Craignant que ce Grec ne portât son savoir et son adresse chez quelque autre peintre de la ville, Andrea Tafi ne le quittait ni jour ni nuit. Il l’emmenait chaque matin à San Giovanni et il le ramenait chaque soir dans sa propre maison, devant San Michele, et il l’y faisait coucher avec ses deux apprentis, Bruno et Buffalmacco, dans une chambre séparée seulement par une cloison de la chambre où il couchait lui-même. Et, comme il s’en fallait d’un demi-pied que cette cloison ne montât jusqu’aux poutres du plancher, on entendait dans une des pièces tout ce qui se disait dans l’autre.
Or le Tafi était un homme de bonnes mœurs et pieux. Il ne ressemblait point à ces peintres qui, au sortir des églises où ils ont représenté Dieu créant le monde et Jésus dans les bras de sa bienheureuse Mère, vont dans les maisons de débauche jouer aux dés, sonner de la trompe, boire du vin et caresser des filles. Il s’était toujours contenté de sa bonne femme, bien qu’elle n’eût pas été faite et formée par le Créateur de toutes choses de manière à donner grand plaisir aux hommes. Car elle était très sèche et très aigre personne. Et après que Dieu l’eut tirée de ce monde pour la recevoir dans son sein, selon sa miséricorde, Andrea Tafi ne prit pas d’autre femme par mariage ni autrement. Mais il garda la continence qui convenait à son vieil âge, lui épargnait les dépenses et les soucis et plaisait au Seigneur qui récompense dans l’autre monde les privations qu’on se donne en celui-ci. Andrea Tafi était chaste, sobre et de bon propos.
Il faisait exactement ses oraisons et, couché dans son lit, il ne s’endormait jamais sans avoir invoqué la Sainte Vierge en la manière que voici :
« Sainte Vierge, mère de Dieu, qui par vos mérites avez été tirée toute vive au ciel, tendez-moi votre main pleine de grâces, afin de me hausser jusqu’au saint paradis où vous êtes assise dans une chaise d’or. »

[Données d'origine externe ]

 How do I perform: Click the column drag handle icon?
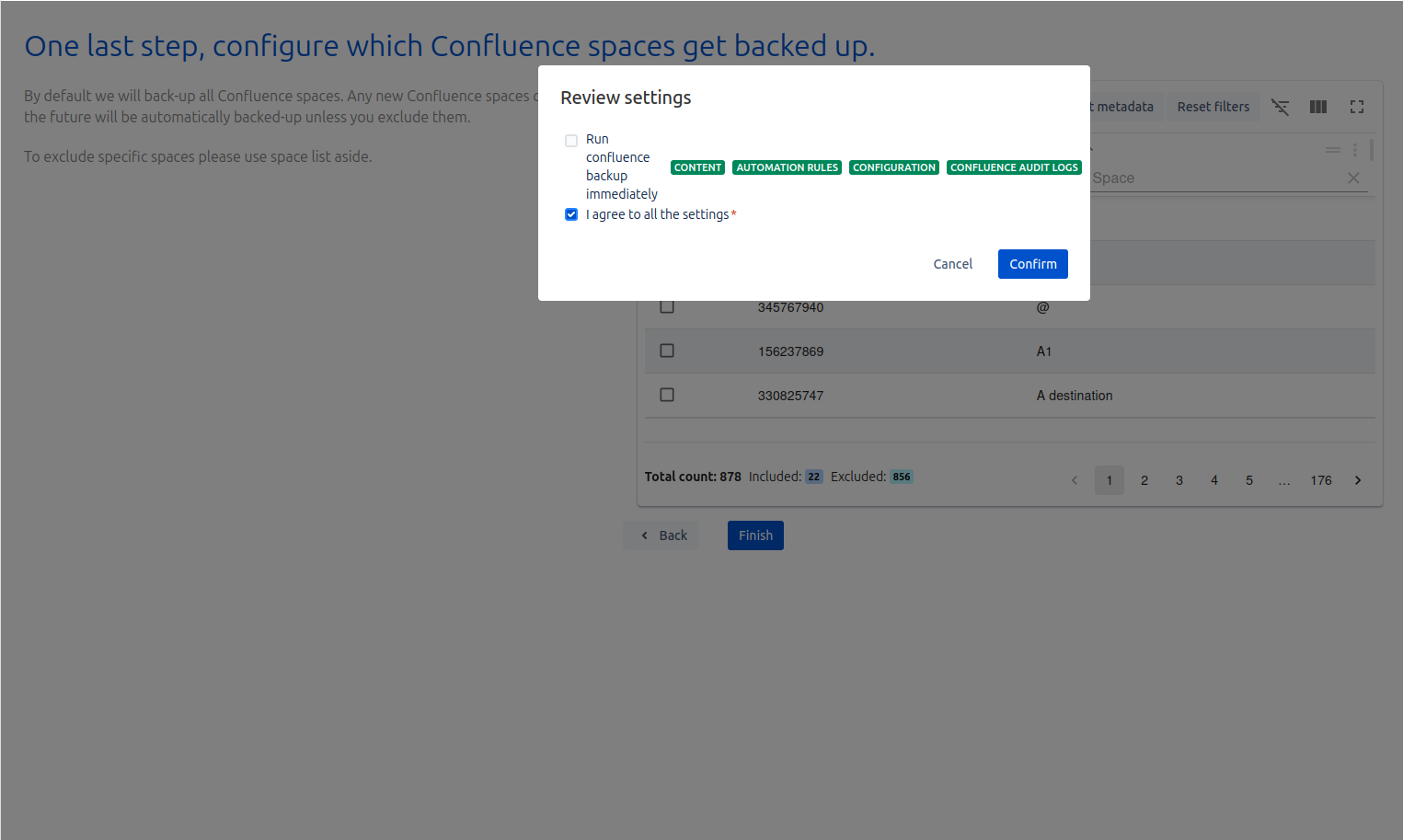click(1332, 150)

Et cette invocation, le Tafi ne la marmottait pas entre les dents qui lui restaient. Mais il la prononçait d’une grosse voix et bien forte, estimant que c’est le ton, comme on dit, qui fait la chanson et qu’il faut crier si l’on veut être entendu. Et il est de fait que l’oraison de maître Andrea Tafi était entendue chaque soir du Grec Apollonius et des deux jeunes Florentins qui couchaient dans la pièce voisine. Or, il se trouvait qu’Apollonius était d’humeur facétieuse, et tout semblable en cela à Bruno et à Buffalmacco. Et tous trois avait grande démangeaison de jouer quelque tour au maître qui se montrait homme juste et craignant Dieu, mais avaricieux et dur. C’est pourquoi il advint qu’une certaine nuit, ayant ouï le bonhomme adresser à la Sainte Vierge sa prière accoutumée, les trois compagnons se mirent à rire sous leurs couvertures et à se moquer grandement. Et, dès qu’ils l’entendirent ronfler, ils se demandèrent l’un à l’autre, à voix basse, quelle moquerie ils pourraient bien lui faire. Sachant la grande peur que le vieillard avait du diable, Apollonius proposa d’aller, habillé en rouge, cornu et masqué, le tirer par les pieds hors de son lit. Mais le bon Buffalmacco leur parla comme il suit :
« Ayons soin de nous munir demain d’une bonne corde et d’une poulie, et je vous promets de vous donner, la nuit prochaine, un divertissement agréable. »
Apollonius et Bruno étaient curieux de savoir à quoi serviraient la poulie et la corde, mais Buffalmacco ne voulut point le dire. Ils promirent toutefois de lui procurer sûrement ce qu’il demandait. Car ils savaient qu’il avait l’esprit le plus joyeux du monde et le plus fertile en inventions plaisantes, pourquoi on l’appelait Buffalmacco. Et, de vrai, il savait de bons tours, dont on a fait, depuis, des contes.
Les trois amis, n’ayant plus rien qui les tînt éveillés, s’endormirent sous la lune qui, regardant à la lucarne, tournait la fine pointe de ses cornes du côté du vieux Tafi. Leur sommeil ne cessa qu’au petit jour, quand le maître frappa rudement du poing la cloison et cria, toussant et crachant à sa coutume :
« Debout, maître Apollonius ! Debout, les deux apprentis ! Voici le jour, Phébus a soufflé les chandelles célestes ! Hâtez-vous ! Le temps est court et l’ouvrage est long. »
Et déjà il menaçait Bruno et Buffalmacco d’aller les réveiller avec un seau d’eau froide. Et il leur disait en se moquant :
« Votre lit vous est cher. La dame de Barbanique se trouve-t-elle dedans que vous avez tant de peine à le quitter ? »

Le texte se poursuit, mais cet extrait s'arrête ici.